- Born: November 29, 1913 New Orleans, Louisiana, U.S.
- Died: February 26, 2004 (aged 90) Ashland, Oregon, U.S.
- Occupation: Actor
- Years active: 1933–2003

= Harry Bartell =

American actor and announcer (1913–2004)

Harry Alfred Bartell (November 29, 1913 – February 26, 2004) was an American actor and announcer in radio, television and film. With his rather youthful sounding voice, Bartell was one of the busiest West Coast character actors from the early 1940s until the end of network radio drama in the 1960s.

==Early years==
Bartell was born in New Orleans, Louisiana in 1913. In 1942, he joined the staff of KWKW radio as an announcer.

==Radio==
Upon moving to California, Bartell became a favorite of producer/director Norman MacDonnell, performing frequently on Escape (notably as Ronald Dawson in The Second Class Passenger, Peyton Farquar in Ambrose Bierce's An Occurrence at Owl Creek Bridge, and Alcine in "Operation Fleur De Lys"), and was a leading member of the Gunsmoke repertory company. Bartell was with the latter series from the first broadcast on April 26, 1952, until the last show on June 18, 1961; his roles ranged from friendly townspeople to victims to heavies, from the occasional role of Dodge City printer Mr. Hightower to famed gunslinger Doc Holliday in a 1952 episode. With fellow actor Vic Perrin, he also co-wrote two episodes near the end of the radio run, and appeared many times on the TV version of Gunsmoke, sometimes reprising his radio roles.
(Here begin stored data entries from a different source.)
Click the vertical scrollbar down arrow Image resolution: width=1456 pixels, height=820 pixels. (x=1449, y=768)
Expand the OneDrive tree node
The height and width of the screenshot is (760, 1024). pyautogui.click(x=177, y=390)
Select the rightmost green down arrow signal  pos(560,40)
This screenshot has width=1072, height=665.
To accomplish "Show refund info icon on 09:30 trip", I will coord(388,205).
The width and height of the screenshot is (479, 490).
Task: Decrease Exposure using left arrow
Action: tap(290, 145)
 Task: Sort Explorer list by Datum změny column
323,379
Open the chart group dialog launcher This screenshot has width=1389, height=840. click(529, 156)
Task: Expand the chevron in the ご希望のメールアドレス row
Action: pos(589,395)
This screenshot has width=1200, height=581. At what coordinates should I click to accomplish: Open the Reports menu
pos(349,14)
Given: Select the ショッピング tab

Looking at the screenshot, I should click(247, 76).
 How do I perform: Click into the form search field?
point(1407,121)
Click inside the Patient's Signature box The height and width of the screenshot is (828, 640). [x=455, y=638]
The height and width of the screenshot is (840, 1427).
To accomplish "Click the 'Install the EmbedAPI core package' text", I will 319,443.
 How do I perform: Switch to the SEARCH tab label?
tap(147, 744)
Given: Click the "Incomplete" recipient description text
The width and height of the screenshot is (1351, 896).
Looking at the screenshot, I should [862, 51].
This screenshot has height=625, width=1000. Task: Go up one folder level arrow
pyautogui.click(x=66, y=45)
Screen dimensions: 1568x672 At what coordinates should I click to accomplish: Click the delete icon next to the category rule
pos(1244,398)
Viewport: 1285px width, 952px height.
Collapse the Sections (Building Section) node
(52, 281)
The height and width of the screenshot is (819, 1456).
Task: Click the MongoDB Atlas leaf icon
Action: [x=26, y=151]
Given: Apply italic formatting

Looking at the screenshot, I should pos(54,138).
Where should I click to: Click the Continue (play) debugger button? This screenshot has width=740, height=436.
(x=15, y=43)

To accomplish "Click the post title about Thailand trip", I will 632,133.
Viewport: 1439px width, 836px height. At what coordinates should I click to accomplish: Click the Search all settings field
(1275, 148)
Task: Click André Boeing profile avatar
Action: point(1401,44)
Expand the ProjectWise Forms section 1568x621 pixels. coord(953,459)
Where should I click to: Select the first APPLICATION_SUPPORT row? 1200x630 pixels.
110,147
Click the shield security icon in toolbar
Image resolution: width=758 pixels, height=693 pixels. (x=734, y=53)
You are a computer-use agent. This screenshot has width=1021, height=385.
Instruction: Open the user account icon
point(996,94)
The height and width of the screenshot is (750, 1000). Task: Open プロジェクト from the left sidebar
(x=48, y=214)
Bartell worked on other radio Westerns such as The Six Shooter, Frontier Gentleman, Have Gun Will Travel, and Fort Laramie (a regular as Lt. Seiberts). Other recurring radio parts included a stint as one of several actors to play Archie Goodwin in The New Adventures of Nero Wolfe starring Sydney Greenstreet, Tommy Brooks on the situation comedy The Charlotte Greenwood Show, and Officer Ed Miller on Rogers of the Gazette. As an announcer, he was heard on The New Adventures of Sherlock Holmes for several years, interviewing Dr. Watson and segueing into commercials for Petri Wine (he also announced on Silver Theater in the 1940s and on the radio version of Dear Abby from 1960 until 1972).

Other radio acting jobs included multiple roles in Norman Corwin's VE Day special On a Note of Triumph, frequent appearances on Jack Webb's shows Dragnet and Pete Kelly's Blues, and episodic parts on The Modern Adventures of Casanova (starring Errol Flynn), My Favorite Husband, The Saint, Suspense, and Lux Radio Theatre. He was a member of the stock company of the detective series Yours Truly, Johnny Dollar, playing characters on both sides of the law, as well as the recurring role of jittery insurance adjuster Harry Branson (and his equally fussy twin brother Peter Branson).

His final radio appearance was on Seattle radio producer Jim French's series The Further Adventures of Sherlock Holmes, guest starring as a blustery American publisher in an August 2003 episode.

==Television==
In films and television, Bartell's youthful voice was revealed to come from a silver-haired figure. His TV appearances included guest roles on Get Smart, Gunsmoke (as S2E24’s title character “Cain Vestal” in 1957 & S10E24’s “Honey Pot” as Sheriff James Riley in 1965), I Love Lucy, The Wild Wild West, The Untouchables, The Fugitive, and The Twilight Zone, in addition to the television versions of Gunsmoke and Dragnet (reprising his radio role of Father Rojas in Christmas episodes of the 1951, 1967, and 1970 series).
He played Sheriff Quinn in Have Gun Will Travel S1 E26 "Birds of a Feather" which aired 3/7/1958.

==Film==
Bartell's films included Voice in the Mirror, Johnny Concho, the 1954 Dragnet movie and an unbilled part in Howard Hawks' Monkey Business.

==Personal life==

Apart from his acting work, Bartell was an active photographer (many of his photos of the Gunsmoke cast appeared in the 1990 book on the series Gunsmoke: A Complete History). In his last years, he was a frequent presence at old-time radio conventions and recreations, wrote online articles about the medium and his experiences, and even participated in radio-themed chat rooms. He was married to Beverly Householder.

==Death==
On February 26, 2004, Bartell died in Ashland, Oregon. He was 90 years old. He was cremated and his ashes returned to his family in residence.